▶ Document excerpt:
##########

Despite unilateral ceasefires on both sides and the threat of COVID-19, there has been little indication that armed parties will enter discussion.
Rohingya communities in Rakhine State remain trapped in a conflict zone and face specific vulnerabilities. Under strict movement restrictions, Rohingya often cannot flee conflict zones and face numerous barriers to accessing livelihoods, or basic health or education services.
The Arakan Army has continued to launch occasional attacks on Tatmadaw targets in southern Rakhine State. There was no new front of conflict opened in southern Rakhine State throughout this month. However, the impact of the conflict continues to be felt in the south of the state, where conflict and political dynamics are intertwined.
In the first four months of this year, there were frequent reports of Arakan Rohingya Salvation Army activities near the Bangladeshi border in northern Rakhine State’s Maungdaw Township. These reports continued in early May, before ceasing. In Paletwa Township, there have been no further indications of mobilization of communities to oppose the Arakan Army.
Since 2019 the Arakan Army has increasingly taken a role in local ‘law enforcement’ in rural areas of Rakhine and southern Chin states. In these areas, the Myanmar government’s administrative capacities have all but collapsed, and the Arakan Army is increasingly filling that gap; administering quarantine centres, enforcing alcohol and drug bans, attempting to levy taxes, and otherwise policing behaviour. A culture of intimidation, especially towards non-Rakhine minorities and former or serving formal governance officials, is clear in some areas, such as Paletwa, Kyauktaw, Rathedaung, and Mrauk U.
At the time of writing, there are 233 confirmed cases of COVID-19 in Myanmar, with just two cases in Rakhine State, both in the south. The situation is dwarfed by Bangladesh, which reports a total of 52,445 cases and increasing, with 28 active cases in the Rohingya refugee camps bordering Myanmar. The threat of the virus, and the politics of the response, have implications for armed conflict and the humanitarian response in Rakhine State.
Elections continue to be expected to take place on 8 November. However, there is a growing realisation that restrictions in place for the prevention of COVID-19 will likely still be in place to some extent at the time of polling. As such, there is an expectation that much campaigning will move online. However, in Rakhine State and southern Chin State, both interest in and expectations for the elections are low.

##########

▶ Given information:

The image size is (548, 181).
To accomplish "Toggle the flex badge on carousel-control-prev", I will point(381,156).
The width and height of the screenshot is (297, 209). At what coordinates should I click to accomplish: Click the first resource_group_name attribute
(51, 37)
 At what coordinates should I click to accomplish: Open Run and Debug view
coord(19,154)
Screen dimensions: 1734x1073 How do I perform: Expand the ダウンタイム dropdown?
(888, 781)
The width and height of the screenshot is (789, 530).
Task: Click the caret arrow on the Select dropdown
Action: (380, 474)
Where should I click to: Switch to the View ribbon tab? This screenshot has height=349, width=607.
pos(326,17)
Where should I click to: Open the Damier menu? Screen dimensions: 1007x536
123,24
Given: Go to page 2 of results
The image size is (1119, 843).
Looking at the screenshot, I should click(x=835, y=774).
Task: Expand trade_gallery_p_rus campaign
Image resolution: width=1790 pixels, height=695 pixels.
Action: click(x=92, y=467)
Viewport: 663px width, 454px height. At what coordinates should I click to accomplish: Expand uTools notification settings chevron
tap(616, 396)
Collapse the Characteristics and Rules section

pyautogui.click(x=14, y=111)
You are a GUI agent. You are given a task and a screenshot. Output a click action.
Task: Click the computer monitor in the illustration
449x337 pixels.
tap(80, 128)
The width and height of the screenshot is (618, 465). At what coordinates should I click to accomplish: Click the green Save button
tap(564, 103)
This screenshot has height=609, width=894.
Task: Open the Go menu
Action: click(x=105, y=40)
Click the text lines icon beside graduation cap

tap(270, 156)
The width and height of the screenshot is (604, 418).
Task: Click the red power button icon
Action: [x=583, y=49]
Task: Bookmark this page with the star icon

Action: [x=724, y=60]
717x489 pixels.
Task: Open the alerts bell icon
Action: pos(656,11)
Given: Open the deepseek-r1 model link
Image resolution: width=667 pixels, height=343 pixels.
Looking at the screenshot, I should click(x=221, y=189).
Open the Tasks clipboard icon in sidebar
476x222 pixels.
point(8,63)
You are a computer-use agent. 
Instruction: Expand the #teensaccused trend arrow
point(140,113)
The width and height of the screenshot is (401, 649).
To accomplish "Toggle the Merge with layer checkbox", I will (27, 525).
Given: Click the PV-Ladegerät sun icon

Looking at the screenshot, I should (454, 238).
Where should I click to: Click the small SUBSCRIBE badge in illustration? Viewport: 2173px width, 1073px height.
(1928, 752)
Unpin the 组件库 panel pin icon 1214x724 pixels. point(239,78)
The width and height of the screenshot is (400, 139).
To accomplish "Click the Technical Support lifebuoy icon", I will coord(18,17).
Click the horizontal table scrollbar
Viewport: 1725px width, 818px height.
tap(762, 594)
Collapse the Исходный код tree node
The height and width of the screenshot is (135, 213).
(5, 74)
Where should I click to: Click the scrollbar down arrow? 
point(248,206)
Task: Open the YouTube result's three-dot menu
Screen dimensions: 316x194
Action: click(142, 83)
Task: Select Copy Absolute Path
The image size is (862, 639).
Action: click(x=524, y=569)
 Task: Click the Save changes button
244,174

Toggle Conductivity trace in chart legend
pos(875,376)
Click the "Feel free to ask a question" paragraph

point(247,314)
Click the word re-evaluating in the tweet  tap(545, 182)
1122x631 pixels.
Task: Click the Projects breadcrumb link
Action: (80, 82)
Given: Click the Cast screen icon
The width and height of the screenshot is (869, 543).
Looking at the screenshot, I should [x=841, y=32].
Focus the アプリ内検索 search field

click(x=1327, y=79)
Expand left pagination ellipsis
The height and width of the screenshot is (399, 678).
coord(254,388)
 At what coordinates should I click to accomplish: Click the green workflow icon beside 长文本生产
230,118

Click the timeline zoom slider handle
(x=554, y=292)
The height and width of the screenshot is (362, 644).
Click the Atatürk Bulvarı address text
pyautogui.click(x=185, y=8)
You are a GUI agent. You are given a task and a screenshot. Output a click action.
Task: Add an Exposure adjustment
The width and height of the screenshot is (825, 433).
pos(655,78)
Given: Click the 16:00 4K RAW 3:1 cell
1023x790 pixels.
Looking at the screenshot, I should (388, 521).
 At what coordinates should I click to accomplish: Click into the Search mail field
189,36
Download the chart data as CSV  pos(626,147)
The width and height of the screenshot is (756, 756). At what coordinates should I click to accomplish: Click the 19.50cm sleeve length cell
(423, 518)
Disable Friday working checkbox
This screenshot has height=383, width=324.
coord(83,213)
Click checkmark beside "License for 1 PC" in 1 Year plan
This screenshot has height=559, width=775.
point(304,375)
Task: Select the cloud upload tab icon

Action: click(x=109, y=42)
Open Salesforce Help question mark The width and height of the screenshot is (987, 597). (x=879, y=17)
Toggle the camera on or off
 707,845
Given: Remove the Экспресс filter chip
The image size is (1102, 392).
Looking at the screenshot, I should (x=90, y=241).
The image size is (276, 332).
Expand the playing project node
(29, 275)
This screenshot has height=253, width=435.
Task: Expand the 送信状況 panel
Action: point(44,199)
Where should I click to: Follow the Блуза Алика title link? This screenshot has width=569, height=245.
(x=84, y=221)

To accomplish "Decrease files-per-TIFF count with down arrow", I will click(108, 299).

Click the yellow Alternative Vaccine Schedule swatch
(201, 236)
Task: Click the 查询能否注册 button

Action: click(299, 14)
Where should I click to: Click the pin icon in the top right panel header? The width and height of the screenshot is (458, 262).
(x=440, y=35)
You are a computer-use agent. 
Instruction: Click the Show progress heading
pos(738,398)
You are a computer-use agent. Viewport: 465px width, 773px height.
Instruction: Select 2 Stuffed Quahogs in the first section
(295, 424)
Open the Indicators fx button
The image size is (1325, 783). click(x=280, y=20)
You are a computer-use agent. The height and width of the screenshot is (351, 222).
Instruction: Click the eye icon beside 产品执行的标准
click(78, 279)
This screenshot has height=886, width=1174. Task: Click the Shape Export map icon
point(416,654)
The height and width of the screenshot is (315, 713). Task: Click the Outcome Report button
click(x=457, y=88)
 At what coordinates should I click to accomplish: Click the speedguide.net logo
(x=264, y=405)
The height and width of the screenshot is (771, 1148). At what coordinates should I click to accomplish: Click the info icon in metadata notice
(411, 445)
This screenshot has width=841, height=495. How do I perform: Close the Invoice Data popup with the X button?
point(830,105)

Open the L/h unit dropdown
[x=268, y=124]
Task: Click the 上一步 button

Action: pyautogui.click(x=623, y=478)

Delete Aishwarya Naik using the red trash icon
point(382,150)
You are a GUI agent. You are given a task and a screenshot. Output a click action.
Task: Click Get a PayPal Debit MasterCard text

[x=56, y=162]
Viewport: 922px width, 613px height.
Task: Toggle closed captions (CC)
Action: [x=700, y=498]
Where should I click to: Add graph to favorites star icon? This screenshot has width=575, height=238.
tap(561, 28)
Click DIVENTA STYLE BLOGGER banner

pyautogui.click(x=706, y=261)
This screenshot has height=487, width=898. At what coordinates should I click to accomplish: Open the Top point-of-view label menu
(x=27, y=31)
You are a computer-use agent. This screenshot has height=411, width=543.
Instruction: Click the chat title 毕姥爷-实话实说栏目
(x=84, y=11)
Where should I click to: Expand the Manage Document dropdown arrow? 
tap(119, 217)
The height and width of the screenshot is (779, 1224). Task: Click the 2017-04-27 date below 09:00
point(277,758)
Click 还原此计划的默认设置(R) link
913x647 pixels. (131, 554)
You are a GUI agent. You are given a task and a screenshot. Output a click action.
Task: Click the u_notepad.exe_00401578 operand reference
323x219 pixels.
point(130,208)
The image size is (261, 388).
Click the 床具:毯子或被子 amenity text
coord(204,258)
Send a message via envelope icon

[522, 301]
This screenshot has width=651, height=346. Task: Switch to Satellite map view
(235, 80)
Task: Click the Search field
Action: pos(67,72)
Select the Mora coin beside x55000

##########

▶ Tasks to complete:
1 - In the Rakhine State conflict report, how many confirmed cases of COVID-19 were there in Myanmar at the time of writing?
2 - Extend the Rakhine State conflict report beyond its final paragraph.

▶ Results of the exercise:
1 - 233

2 -
While armed conflict in Myanmar has historically been known to reduce in intensity during the monsoon season, this cannot be guaranteed in this case. In 2019, armed clashes continued through the monsoon despite conditions – although sickness among troops was reportedly widespread.
For farmers, the start of the rainy season also is also the planting season for monsoon paddies. In some locations, such as Kyauk Tan village tract in Rathedaung, farmers displaced by armed conflict have begun returning to their villages to plant. As noted in more depth in the CASS Weekly Update 21 – 27 May, these farmers face a host of financial and security concerns not limited to debt and the risk of landmines.
Both the health and economic impacts of COVID-19 need to be taken into account in any response. The most vulnerable of urban and rural populations will be hit hardest by an economic impact, and will need support. The impact of repeatedly blocked market supply routes from Yangon, is impacting informal workers in markets in Sittwe and other urban hubs. Humanitarian agencies can engage with the government to lessen the economic impact on the urban poor, who often have no safety net.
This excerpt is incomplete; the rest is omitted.